In the listing below, how many lines contain the word "header"? Answer with the number alone.

## [LISTED ENTRIES]
########################################
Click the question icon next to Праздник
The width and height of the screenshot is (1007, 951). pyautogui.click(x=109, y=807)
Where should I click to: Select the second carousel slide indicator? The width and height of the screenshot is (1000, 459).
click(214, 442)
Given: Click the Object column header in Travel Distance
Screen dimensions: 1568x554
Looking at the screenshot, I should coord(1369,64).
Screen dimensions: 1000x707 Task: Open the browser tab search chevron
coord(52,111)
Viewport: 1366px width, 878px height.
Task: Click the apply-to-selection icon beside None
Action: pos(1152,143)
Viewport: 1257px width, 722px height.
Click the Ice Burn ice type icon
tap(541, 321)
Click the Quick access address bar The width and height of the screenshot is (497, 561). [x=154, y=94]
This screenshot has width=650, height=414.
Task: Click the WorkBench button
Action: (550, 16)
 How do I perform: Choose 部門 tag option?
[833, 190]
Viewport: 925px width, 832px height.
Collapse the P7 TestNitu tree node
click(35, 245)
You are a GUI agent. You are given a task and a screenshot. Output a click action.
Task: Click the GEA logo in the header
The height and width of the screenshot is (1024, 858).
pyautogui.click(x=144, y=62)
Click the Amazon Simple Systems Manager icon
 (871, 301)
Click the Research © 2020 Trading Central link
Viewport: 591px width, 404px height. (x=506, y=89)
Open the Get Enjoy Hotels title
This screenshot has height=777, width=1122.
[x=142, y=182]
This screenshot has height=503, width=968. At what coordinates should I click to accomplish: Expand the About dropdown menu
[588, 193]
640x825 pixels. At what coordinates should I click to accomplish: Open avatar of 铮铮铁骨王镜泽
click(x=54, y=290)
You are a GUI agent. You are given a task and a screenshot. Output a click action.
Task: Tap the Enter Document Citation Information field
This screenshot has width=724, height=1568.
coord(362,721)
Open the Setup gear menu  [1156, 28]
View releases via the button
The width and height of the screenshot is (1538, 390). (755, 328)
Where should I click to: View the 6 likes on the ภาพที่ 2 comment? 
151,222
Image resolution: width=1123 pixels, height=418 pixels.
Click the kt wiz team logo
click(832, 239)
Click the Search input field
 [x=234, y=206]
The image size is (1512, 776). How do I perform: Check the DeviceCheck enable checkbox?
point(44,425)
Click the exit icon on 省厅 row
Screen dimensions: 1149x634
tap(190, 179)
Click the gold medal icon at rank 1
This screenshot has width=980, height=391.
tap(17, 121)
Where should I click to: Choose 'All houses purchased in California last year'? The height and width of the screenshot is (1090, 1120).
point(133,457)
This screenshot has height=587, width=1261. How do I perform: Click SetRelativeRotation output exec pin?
########################################
## [RESULT OF THIS TASK]
2